• PROVIDED DATA:
****************

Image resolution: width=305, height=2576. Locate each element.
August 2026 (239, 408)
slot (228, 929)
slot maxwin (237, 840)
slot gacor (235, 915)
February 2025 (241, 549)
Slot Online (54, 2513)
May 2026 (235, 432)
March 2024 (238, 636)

****************

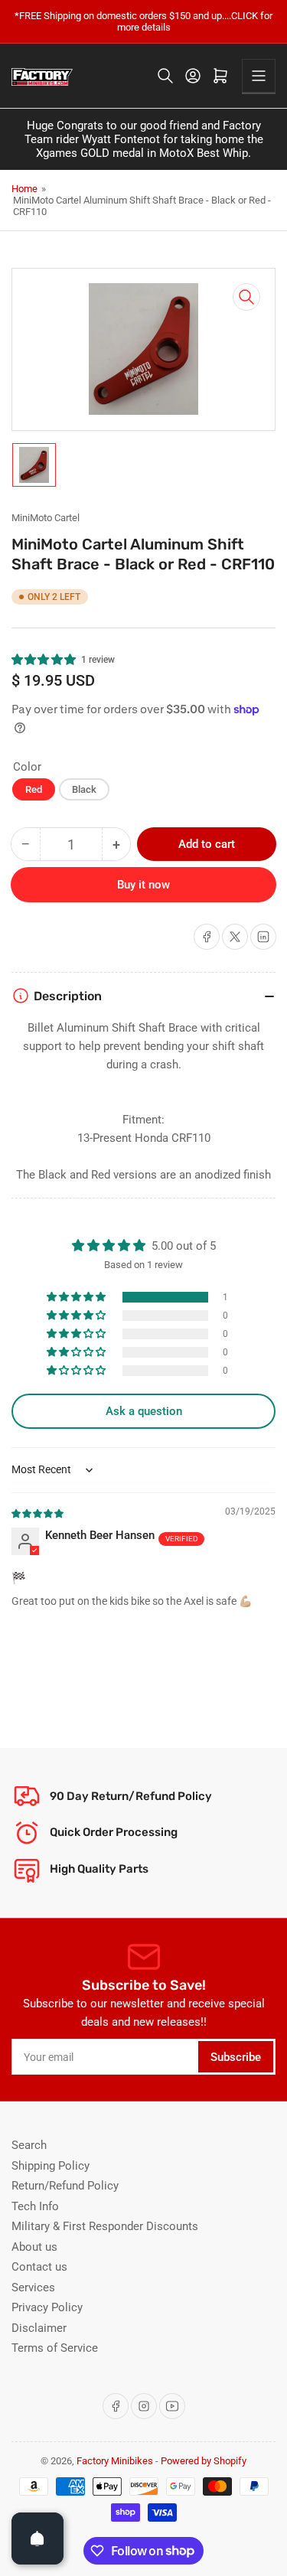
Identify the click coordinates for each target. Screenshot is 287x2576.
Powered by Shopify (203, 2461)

****************

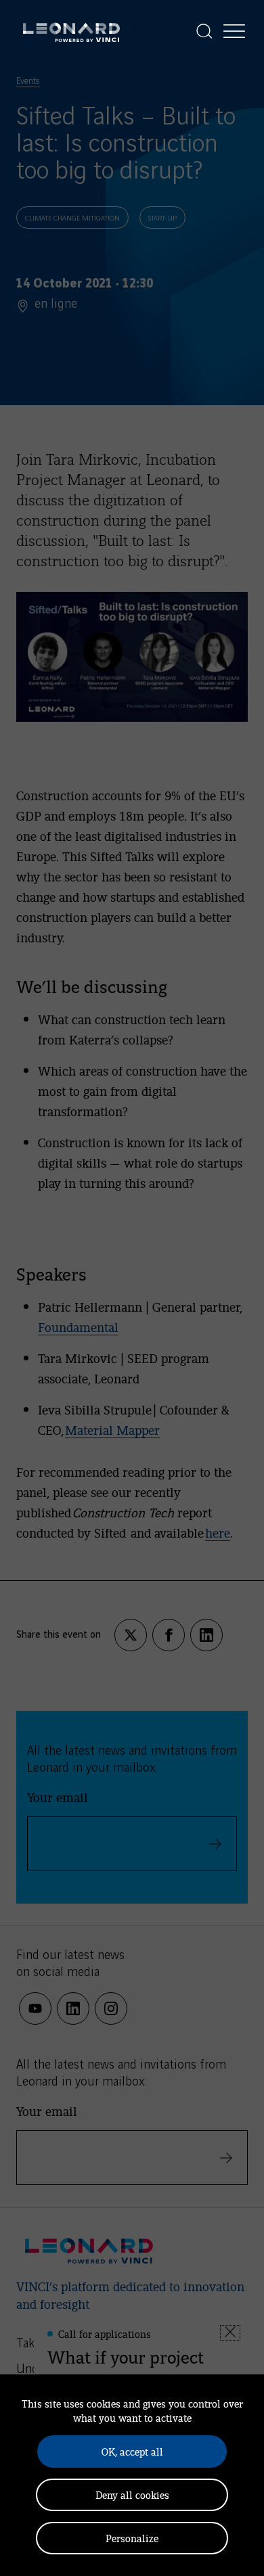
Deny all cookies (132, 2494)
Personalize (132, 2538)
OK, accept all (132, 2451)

****************

• PROBLEM STATEMENT:
Only lines containing the word "each" matter here: count them in the entries and give the number, nothing else.

• RESULT:
2